サービス・商品清水建設は8日、病院内の物流動線をわかりやすく示す病院物流動線計画支援システムを開発したと発表した。今後、システムを活用して設計提案を行うほか、病院の物流動線を評価・計画するコンサルティング業務を展開する。

システムのサービス名は「サプライくん」で、パラメーターを変更しながら部屋の配置などのシミュレーションを繰り返すことで、より合理的な動線計画を提案する。

病院内では、医薬品や医療材料、リネン、食事など搬送物品が多岐にわたり、物品管理者や薬剤師・看護師などの多くのスタッフが異なる時間帯に搬送しているが、無駄が生じることも多く、院内物流の合理化が病院経営上の課題の一つとなっている。

一方、院内物流を左右する動線の合理性の評価は病院経営者や設計者にも容易ではなく、物流を想定しながら進める病院の新築、増改築などの設計では、動線計画の評価が難しいため、発注者、設計者など関係者の合意形成にさらに時間がかかる要因となっていた。

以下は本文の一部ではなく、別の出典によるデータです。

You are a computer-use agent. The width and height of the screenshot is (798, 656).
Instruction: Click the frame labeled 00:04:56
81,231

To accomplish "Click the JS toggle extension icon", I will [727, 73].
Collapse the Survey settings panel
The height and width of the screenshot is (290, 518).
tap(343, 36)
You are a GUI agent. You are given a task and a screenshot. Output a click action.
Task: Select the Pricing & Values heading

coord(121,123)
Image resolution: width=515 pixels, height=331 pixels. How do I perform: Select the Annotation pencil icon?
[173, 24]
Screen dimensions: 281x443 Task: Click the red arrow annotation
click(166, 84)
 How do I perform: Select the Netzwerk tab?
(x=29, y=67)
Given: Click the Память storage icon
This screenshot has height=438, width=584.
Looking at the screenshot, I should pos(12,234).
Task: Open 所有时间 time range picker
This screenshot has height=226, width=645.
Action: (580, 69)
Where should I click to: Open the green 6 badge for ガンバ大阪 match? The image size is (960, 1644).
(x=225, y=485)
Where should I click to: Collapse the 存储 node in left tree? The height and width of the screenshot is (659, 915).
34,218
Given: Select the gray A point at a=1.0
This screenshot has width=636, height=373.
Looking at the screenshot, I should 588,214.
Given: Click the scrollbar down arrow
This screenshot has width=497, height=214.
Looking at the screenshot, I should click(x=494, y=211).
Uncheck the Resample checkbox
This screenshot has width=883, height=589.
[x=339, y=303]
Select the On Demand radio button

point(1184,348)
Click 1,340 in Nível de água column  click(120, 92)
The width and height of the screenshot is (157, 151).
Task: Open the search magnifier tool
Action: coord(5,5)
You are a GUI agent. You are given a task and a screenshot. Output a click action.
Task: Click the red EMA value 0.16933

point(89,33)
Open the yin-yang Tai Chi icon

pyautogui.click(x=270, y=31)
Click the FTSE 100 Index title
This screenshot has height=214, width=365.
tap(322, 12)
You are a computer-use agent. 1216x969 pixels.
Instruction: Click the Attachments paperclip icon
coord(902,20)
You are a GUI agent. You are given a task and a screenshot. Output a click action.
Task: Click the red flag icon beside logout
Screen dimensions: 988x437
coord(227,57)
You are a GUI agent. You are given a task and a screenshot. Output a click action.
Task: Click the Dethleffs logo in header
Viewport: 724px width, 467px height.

清水建設が開発したサプライくんは、こうした課題を解決する一策として実用化するもので、物品カテゴリー別に品目、関連諸室、搬送の時間帯や頻度などをデータベース化し、標準的な院内物流方式をモデルとして初期設定。条件設定などの複雑な入力作業をなくし、システム適用時には初めに病床数や各階の平面図などの基本情報を入力、物流に関係する諸室や通路・ELVをシステムに認識させるアイコンを図面上に配置することで、一連の入力作業が完了するようにした。

▲各物品の搬送経路を色分けして自動表示

シミュレーション結果は、平面図上への物品別の最短の搬送経路の表示、物品別の搬送距離のグラフ表示、搬送状況の3Dアニメーション表示という3通りの形式で、基本情報の入力から2時間から3時間程度でアウトプット。搬送時間帯の想定や関係諸室などのパラメータの変更は、初期設定しているモデルの設定値を変更するだけで行える。

病院経営者、職員、設計者などの関係者は、ビジュアル表示されたアウトプットを見ながら協議することが可能で、動線計画案の合意形成が容易になるほか、コンサルティング業務を行う場合は既存病院の基本情報を入力してシミュレーションすることで、運用面の課題抽出や改善計画の提案を素早く行えるようになる。

同社は今後、サプライくんの3Dアニメーション上での自動解析やCAD、BIMとの連動を目指す。また、コンサルティング業務を積極展開し、設計施工案件の受注に結びつけていく考え。コンサルティング業務の費用は病院の規模などの条件によって異なるが、200床規模の病院で100万円程度を見込む。